Observe that $F$ can be written as a convex combination of simpler distribution functions:

$$ F(x) = p F_1(x) + q F_2(x) + r F_3(x), $$

where

$$ F_1(x) = x, \qquad F_2(x) = x^2, \qquad F_3(x) = x^3. $$

Each $F_k(x)$ is a valid distribution function on $[0,1]$. Indeed, $F_k(0) = 0$, $F_k(1) = 1$, and $F_k$ is nondecreasing.

This representation suggests a mixture method for generating $X$: first select one of the three components according to the probabilities $p, q, r$, then generate a random variable from that component.

Step 1: Choose the component

Let $U_1$ be a uniform $[0,1]$ random variable. Define an integer $K \in {1,2,3}$ by

$$ K = \begin{cases} 1 & \text{if } U_1 < p,\[2mm] 2 & \text{if } p \le U_1 < p+q,\[1mm] 3 & \text{if } p+q \le U_1 \le 1. \end{cases} $$

Then $P(K=1) = p$, $P(K=2) = q$, and $P(K=3) = r$.

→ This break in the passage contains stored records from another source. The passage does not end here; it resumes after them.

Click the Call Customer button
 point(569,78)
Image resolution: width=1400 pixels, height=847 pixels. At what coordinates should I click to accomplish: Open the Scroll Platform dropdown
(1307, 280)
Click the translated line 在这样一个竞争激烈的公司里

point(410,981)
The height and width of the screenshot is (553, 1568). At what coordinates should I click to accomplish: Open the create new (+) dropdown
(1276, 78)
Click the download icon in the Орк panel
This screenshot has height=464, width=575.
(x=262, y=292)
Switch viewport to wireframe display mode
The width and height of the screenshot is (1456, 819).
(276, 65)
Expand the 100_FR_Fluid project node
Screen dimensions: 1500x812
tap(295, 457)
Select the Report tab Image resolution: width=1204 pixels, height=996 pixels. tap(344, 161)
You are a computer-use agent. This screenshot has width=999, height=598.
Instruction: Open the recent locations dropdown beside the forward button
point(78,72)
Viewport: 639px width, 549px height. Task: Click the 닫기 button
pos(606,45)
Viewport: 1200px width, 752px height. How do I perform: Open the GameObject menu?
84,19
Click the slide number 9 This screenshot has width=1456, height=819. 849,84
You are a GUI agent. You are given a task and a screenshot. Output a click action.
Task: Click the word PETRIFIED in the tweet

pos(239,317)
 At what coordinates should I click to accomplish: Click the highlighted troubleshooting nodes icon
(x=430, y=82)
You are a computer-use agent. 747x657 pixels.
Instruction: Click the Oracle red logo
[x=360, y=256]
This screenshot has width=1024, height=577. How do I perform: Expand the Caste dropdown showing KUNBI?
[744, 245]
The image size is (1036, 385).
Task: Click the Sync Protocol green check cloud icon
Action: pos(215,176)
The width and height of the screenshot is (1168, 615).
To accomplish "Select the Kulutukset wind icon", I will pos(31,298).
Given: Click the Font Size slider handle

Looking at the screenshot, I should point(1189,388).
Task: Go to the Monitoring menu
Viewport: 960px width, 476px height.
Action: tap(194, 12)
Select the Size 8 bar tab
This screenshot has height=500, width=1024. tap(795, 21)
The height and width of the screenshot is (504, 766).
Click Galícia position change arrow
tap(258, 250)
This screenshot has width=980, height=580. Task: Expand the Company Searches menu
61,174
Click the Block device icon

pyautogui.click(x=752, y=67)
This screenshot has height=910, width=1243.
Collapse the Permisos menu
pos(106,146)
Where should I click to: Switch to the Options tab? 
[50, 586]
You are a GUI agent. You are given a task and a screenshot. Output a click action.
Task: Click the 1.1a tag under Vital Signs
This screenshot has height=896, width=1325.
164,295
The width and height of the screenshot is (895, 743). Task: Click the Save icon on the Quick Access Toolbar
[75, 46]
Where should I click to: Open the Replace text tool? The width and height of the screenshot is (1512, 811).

Step 2: Generate the corresponding variable

Let $U_2$ be an independent uniform $[0,1]$ random variable. Define

$$ X = U_2^{1/K}. $$

Then for each fixed $K=k$,

$$ P(X \le x \mid K=k) = P(U_2^{1/k} \le x) = P(U_2 \le x^k) = x^k = F_k(x), \qquad 0 \le x \le 1. $$

By the law of total probability, the unconditional distribution of $X$ is

$$ P(X \le x) = \sum_{k=1}^3 P(K=k) P(X \le x \mid K=k) = p x + q x^2 + r x^3 = F(x), $$

as required.

Step 3: Efficiency

This method is efficient because it requires:

  1. Generation of two uniform random variables $U_1$ and $U_2$,
  2. One comparison to select $K$,
  3. One fractional power computation $U_2^{1/K}$.

No cubic equation solving, no square roots or cube roots beyond $1/2$ or $1/3$, and no evaluation of Cardano's formula is necessary. This is much simpler and faster than the generic inversion method.

Step 4: Special cases

  • If $r = 0$, then $K \in {1,2}$ with probabilities $p, q$, and $X = U_2^{1/K}$ reduces accordingly.
  • If $r = q = 0$, then $K=1$ with probability 1, so $X = U_2$.
  • These cases are automatically handled by the mixture construction.

This construction produces a random variable with the desired distribution $F(x)$ efficiently.